Castellammare. Il pentito inchioda i killer di Scelzo

Pasquale Rapicano ha detto la verità in merito alla dinamica dell’omicidio di Pietro Scelzo. E i racconti del pentito sono riscontrati dalle indagini condotte sul campo dalle forze dell’ordine.

E’ ciò che è emerso nell’ultima udienza del processo che vede imputato Vincenzo Ingenito, accusato di essere il mandante del delitto commesso dal clan D’Alessandro il 18 novembre del 2006. Ieri, dinanzi ai giudici della Corte d’Assise di Napoli, ha testimoniato un maresciallo dei carabinieri che ha condotto le indagini coordinate dall’Antimafia. Ai militari dell’Arma, in particolare, è stato affidato il compito di effettuare riscontri rispetto alle dichiarazioni rese proprio da Rapicano, il collaboratore di giustizia che ha confessato di essere stato l’esecutore materiale del delitto. In aula sono stati ricostruiti una serie di dettagli (dal calibro della pistola al luogo del delitto fino alla possibile presenza di testimoni o pregiudicati nel palazzo dove viveva la vittima). Elementi che – sostiene l’Antimafia – confermerebbero la solidità dei racconti resi proprio da Rapicano che per questo omicidio è stato condannato all’ergastolo.

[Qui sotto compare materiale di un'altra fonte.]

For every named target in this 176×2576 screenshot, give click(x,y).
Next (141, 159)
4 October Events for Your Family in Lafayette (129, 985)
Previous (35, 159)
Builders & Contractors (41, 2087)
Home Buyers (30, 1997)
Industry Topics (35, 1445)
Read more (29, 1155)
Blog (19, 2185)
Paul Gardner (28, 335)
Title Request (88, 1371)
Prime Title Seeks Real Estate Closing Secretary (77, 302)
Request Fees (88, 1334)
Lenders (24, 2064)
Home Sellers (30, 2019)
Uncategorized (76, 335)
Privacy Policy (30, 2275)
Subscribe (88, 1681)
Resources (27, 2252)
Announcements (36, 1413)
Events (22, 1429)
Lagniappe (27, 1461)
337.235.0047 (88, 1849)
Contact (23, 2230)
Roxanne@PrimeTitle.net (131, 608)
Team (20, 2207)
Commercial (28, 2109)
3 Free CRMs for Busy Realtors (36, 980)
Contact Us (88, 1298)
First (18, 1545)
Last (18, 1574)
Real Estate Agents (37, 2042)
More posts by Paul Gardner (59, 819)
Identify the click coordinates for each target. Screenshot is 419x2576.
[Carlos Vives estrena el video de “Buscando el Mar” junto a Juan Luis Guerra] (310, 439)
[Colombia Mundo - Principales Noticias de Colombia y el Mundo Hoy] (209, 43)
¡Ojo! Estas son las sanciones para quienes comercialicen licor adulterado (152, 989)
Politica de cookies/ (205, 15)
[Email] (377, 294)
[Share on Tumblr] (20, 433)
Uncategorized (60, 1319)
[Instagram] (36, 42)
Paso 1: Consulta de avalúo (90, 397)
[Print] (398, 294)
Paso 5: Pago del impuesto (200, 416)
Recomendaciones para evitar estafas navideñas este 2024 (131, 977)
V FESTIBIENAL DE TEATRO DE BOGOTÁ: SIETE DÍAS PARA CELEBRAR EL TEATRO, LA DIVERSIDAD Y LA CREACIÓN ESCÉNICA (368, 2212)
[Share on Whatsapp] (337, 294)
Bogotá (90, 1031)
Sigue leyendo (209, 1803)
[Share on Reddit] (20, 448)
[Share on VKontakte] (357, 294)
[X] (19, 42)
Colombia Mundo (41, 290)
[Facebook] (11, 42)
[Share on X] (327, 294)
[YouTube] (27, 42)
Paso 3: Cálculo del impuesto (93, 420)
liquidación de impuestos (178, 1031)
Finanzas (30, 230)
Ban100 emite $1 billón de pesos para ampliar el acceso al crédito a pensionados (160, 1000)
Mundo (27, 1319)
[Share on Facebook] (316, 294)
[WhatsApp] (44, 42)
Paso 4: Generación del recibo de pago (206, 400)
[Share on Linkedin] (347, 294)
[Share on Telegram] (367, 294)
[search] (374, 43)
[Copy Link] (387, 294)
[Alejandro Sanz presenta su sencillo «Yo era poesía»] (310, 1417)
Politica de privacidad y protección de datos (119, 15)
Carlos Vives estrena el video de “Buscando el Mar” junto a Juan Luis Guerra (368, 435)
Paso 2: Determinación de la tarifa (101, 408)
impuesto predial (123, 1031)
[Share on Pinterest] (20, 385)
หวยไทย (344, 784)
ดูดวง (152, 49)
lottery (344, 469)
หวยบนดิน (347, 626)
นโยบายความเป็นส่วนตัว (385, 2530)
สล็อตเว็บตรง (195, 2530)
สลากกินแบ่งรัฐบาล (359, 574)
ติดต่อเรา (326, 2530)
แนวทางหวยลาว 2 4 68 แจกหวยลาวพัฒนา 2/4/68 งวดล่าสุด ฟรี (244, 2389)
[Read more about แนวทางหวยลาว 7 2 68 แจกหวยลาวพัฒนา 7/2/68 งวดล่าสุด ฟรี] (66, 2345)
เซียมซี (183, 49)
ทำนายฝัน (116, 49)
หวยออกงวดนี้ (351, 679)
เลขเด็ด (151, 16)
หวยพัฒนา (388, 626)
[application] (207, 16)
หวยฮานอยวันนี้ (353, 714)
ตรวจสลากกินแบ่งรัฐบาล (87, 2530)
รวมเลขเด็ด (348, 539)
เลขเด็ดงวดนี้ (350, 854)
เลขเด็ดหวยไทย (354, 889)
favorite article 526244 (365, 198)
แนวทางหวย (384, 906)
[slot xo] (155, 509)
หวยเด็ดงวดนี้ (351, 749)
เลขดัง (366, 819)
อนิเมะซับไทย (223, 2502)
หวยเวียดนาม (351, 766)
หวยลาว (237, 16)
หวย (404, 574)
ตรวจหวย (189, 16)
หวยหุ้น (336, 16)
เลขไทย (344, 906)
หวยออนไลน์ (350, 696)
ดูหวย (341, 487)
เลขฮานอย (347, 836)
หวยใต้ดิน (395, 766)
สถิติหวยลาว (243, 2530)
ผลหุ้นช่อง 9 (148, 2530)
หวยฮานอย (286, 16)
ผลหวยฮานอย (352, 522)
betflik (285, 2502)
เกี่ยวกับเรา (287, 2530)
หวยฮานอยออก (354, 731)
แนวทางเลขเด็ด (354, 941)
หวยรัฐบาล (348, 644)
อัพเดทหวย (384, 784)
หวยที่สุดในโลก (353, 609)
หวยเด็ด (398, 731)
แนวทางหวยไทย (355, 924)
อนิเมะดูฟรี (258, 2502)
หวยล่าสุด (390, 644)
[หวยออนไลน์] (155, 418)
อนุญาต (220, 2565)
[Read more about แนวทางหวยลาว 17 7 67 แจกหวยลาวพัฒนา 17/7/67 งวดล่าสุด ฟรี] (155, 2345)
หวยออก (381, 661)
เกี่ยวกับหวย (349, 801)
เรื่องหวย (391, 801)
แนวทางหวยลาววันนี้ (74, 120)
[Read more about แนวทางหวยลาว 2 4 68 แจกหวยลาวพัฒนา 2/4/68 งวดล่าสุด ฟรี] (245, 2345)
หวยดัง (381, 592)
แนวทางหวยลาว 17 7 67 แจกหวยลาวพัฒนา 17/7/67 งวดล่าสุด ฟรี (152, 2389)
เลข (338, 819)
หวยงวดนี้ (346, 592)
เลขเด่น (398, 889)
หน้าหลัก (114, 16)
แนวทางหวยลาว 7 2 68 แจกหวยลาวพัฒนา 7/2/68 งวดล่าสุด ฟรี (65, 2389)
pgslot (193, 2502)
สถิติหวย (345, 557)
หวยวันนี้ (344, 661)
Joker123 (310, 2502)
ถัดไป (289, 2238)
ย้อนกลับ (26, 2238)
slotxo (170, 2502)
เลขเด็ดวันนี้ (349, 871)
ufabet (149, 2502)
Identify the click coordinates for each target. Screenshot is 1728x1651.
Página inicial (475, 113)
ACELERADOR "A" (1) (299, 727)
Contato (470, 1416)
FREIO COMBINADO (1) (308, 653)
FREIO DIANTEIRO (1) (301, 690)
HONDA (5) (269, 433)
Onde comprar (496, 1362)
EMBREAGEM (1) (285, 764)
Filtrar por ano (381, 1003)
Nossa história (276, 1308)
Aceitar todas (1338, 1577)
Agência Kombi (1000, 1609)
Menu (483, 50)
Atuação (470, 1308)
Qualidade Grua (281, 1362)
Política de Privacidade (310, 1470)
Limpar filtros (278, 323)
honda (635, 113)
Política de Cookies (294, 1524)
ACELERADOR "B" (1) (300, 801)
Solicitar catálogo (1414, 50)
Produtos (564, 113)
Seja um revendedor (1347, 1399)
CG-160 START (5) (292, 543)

Nel corso dell’udienza il legale di Ingenito, difeso dall’avvocato Alfonso Piscino, ha però puntato sull’assenza – a suo modo di vedere – di elementi in grado di confermare le responsabilità dell’imputato quale mandante del massacro. Secondo Rapicano, però, fu proprio Ingenito a dare l’ordine di morte poi eseguito dal sicario pentito e da altri due affiliati (entrambi deceduti).

L’udienza di ieri, però, avrebbe dovuto rappresentare un punto di svolta del processo. In calendario c’era la testimonianza di alcuni familiari della vittima che avrebbero raccontato agli inquirenti dettagli importanti nel corso delle prime indagini. Testimonianze slittate a febbraio a causa di impedimenti di varia natura.

Il processo che rischia di costare l’ergastolo a Ingenito (cognato di Luigi D’Alessandro) nasce dall’inchiesta che lo scorso anno ha portato all’arresto dell’attuale imputato e di Antonino Esposito Sansone, anche lui ritenuto coinvolto nel delitto ma deceduto qualche mese fa in carcere.

Secondo quanto raccontato da Rapicano alla Dda di Napoli, il delitto sarebbe legato alla convinzione (nata in seno ai D’Alessandro) che Scelzo fosse legato al clan Omobono- Scarpa. «Appresi – racconta il pentito in un verbale finito agli atti dell’inchiesta – che Scelzo stava preparando, insieme ad altri del gruppo Scarpa, un attentato contro Sergio Mosca tra il 2003 e il 2004».